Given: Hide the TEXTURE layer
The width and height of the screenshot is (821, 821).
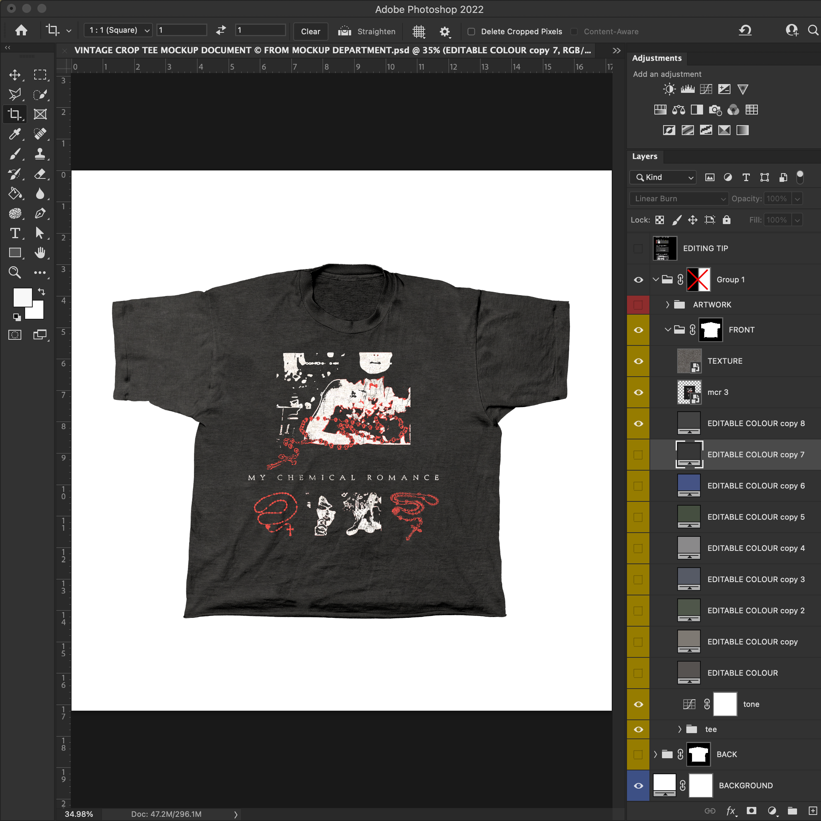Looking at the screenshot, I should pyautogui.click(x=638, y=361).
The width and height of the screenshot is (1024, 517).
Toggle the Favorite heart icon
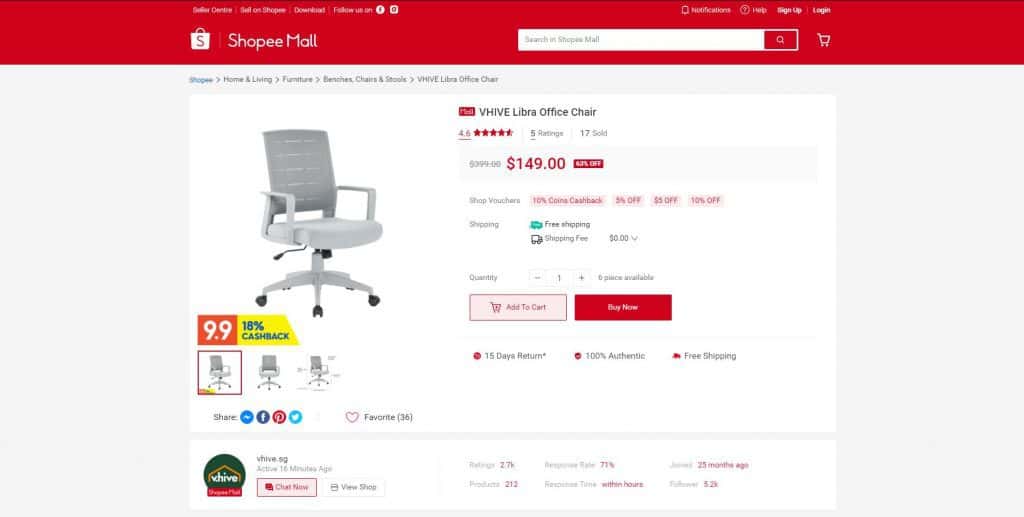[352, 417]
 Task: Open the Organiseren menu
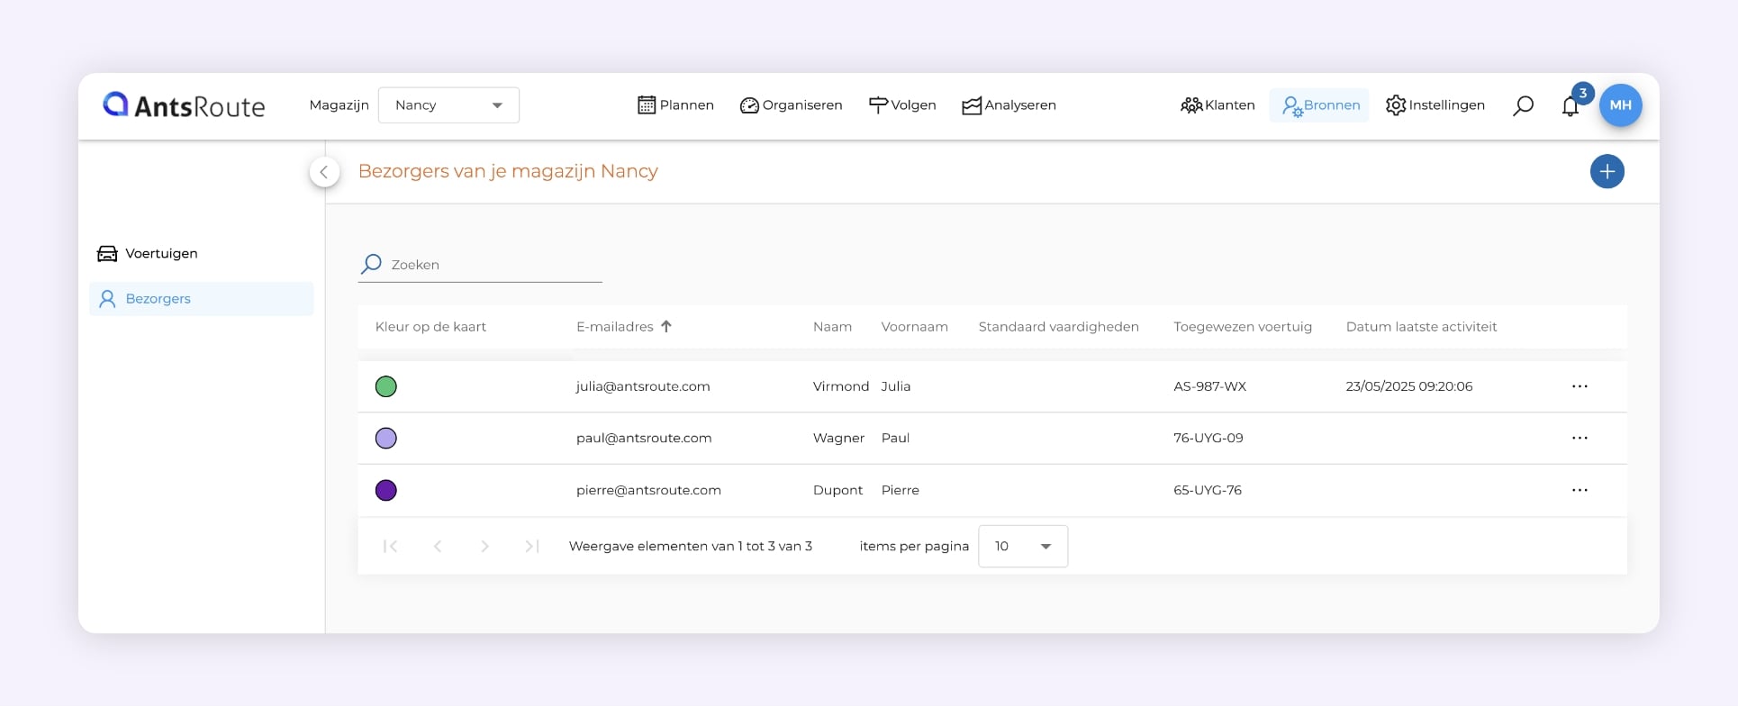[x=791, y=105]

● ● ● ●

The request:
Pick out every line in the records above that contains the word "height", and copy each of those lines.

Task output:
The width and height of the screenshot is (821, 821).
The width and height of the screenshot is (1024, 517).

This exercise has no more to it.